With consumers finding it difficult to get credit and the nationwide average price of gasoline at more than $3.60 per gallon, auto dealerships across the country are shutting their doors. In what therefore should not be a surprise, the nation’s largest Hummer dealer just announced that it will close.
Towbin Hummer of Las Vegas will close tomorrow, The Wall Street Journal’s Deal Journal blog reported. It’s at least the eighth Hummer dealer to close this year.

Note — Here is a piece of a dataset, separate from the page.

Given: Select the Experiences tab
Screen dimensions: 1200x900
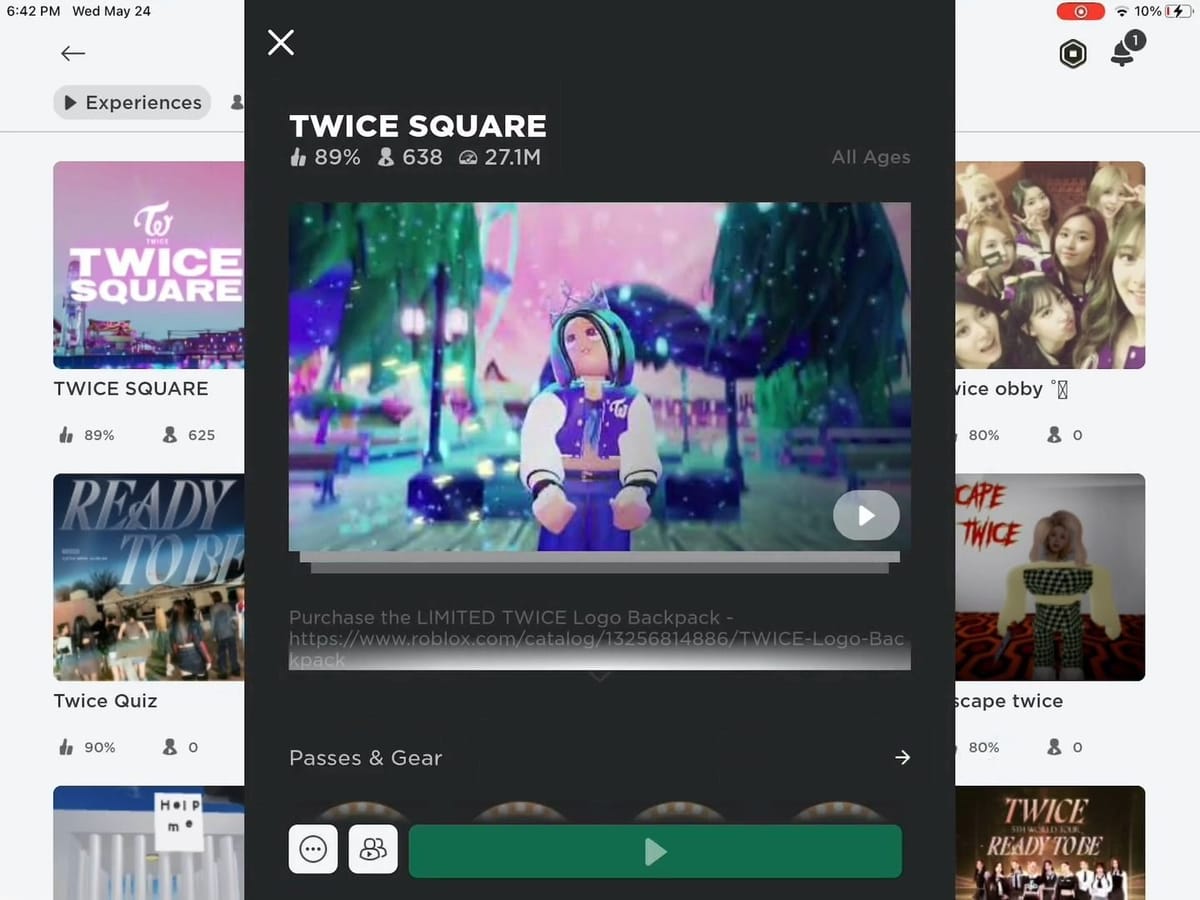Looking at the screenshot, I should (132, 103).
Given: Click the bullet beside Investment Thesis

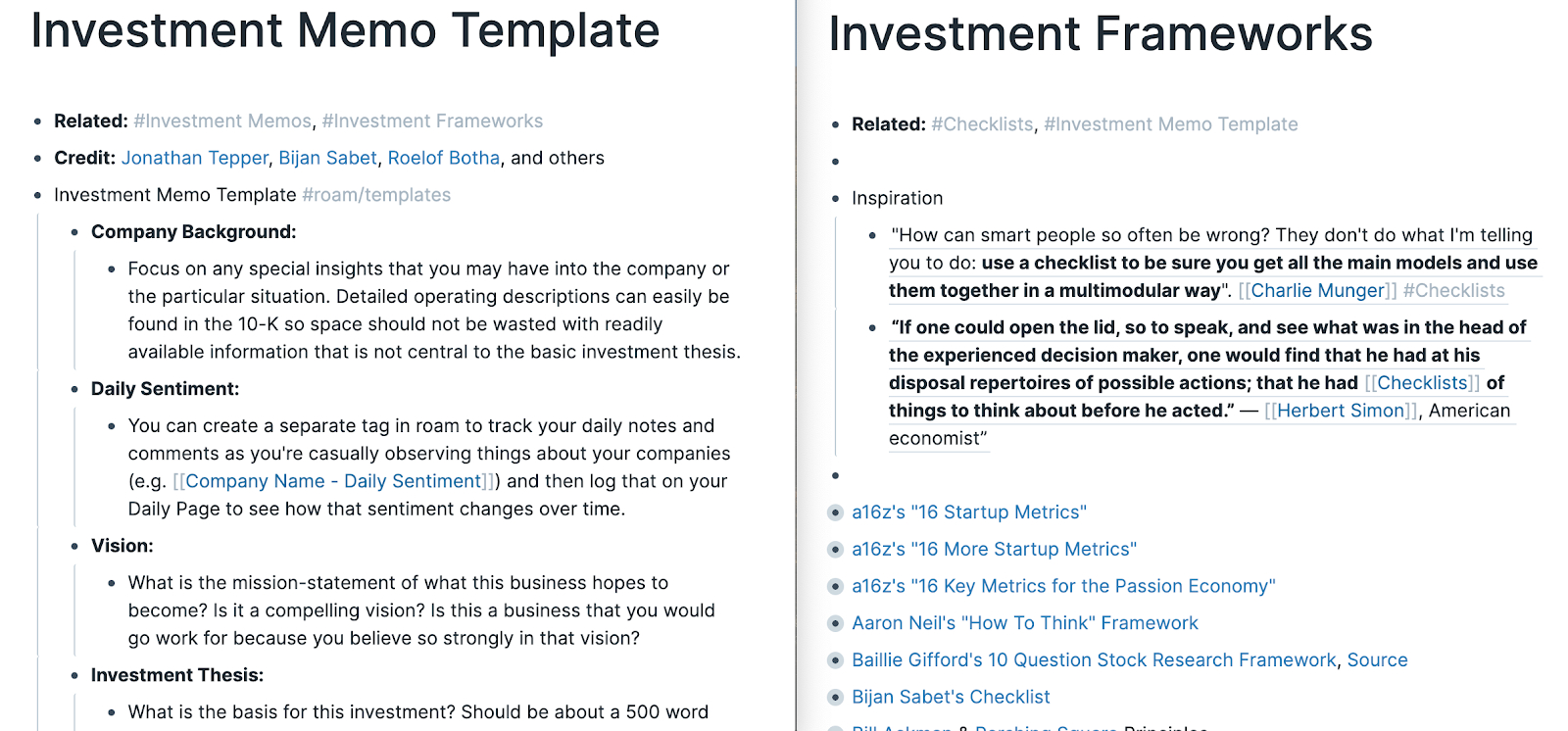Looking at the screenshot, I should click(x=74, y=675).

Deal Journal provides an example that makes it plain why consumers aren’t exactly lining up to buy Hummers these days. “With the national average for a price of gas resting at $3.66 a gallon, it costs $84 to fill up Hummer’s smallest model–the H3,” Deal Journal said. “At that price, an H3 owner in Las Vegas could fly to Los Angeles for a roundtrip weekend getaway for about as much as it would cost to drive the H3.”

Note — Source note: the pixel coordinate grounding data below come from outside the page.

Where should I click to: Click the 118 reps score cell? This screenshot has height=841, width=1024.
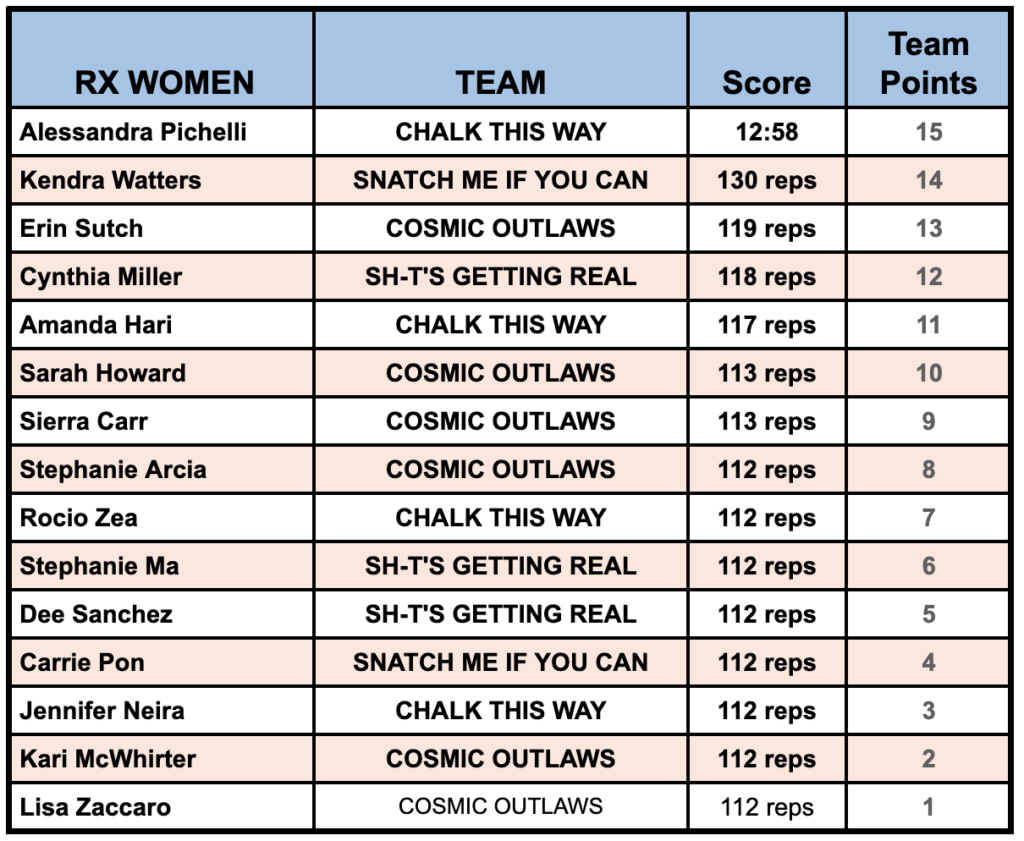click(x=767, y=277)
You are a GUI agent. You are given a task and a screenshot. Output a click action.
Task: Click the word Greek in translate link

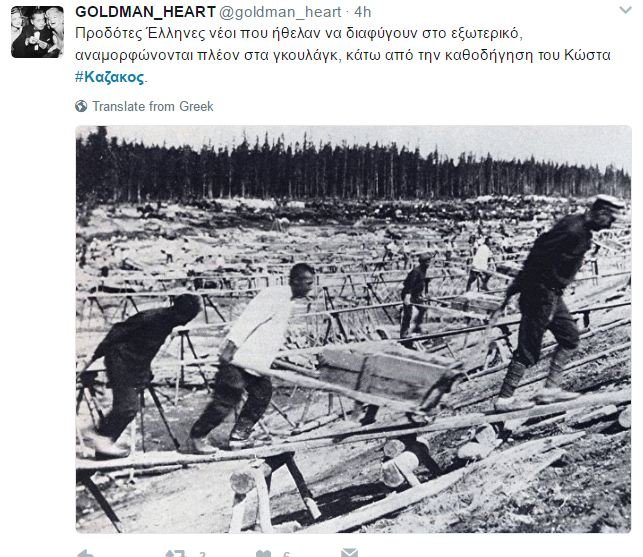196,106

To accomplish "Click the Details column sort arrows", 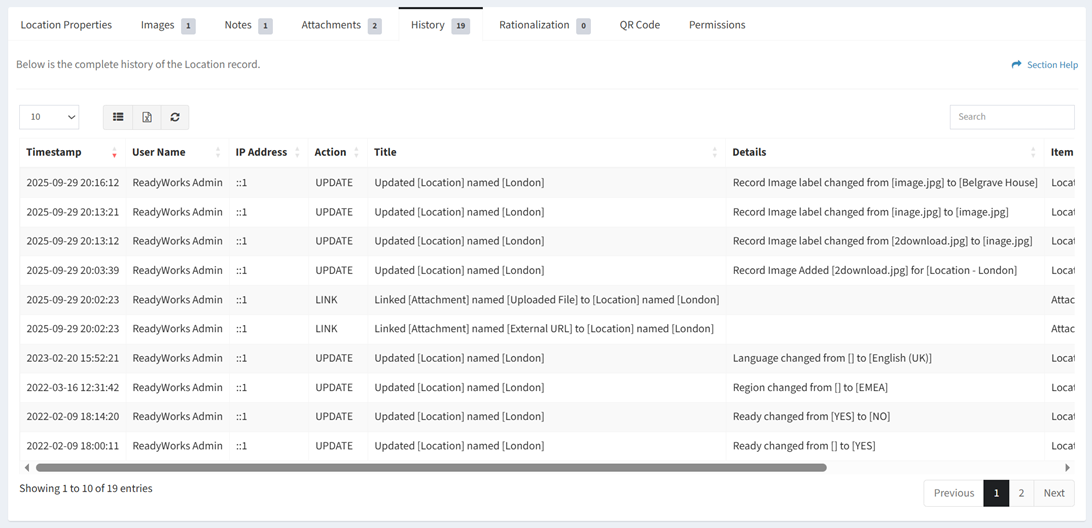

Auto dealers of all stripes are closing, but especially those that sell U.S.-made cars. The number of new-car dealers in Georgia has declined from 623 in 2005 to 603 this year, according to the National Automobile Dealers Association.
There are at least four Hummer dealers in metro Atlanta, including Bridges Auto Group’s Hummer of Union City.

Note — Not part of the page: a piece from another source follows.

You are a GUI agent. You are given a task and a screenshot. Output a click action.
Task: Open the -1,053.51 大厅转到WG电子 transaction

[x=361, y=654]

Dealers are being forced to offer more financial incentives on Hummers than any other car brand, and still they’re not selling, Deal Journal said. U.S. buyers received an average of $8,861 in various incentives for each Hummer sold, the blog said, citing Edmunds.com. In comparison, BMW is offering an average of $84 in incentives for each Mini it sells.
One Atlanta-area Hummer dealer, Lou Sobh Hummer in Duluth, is offering $10,000 off all 2007 versions of the Hummer H2 SUT, according to its Web site.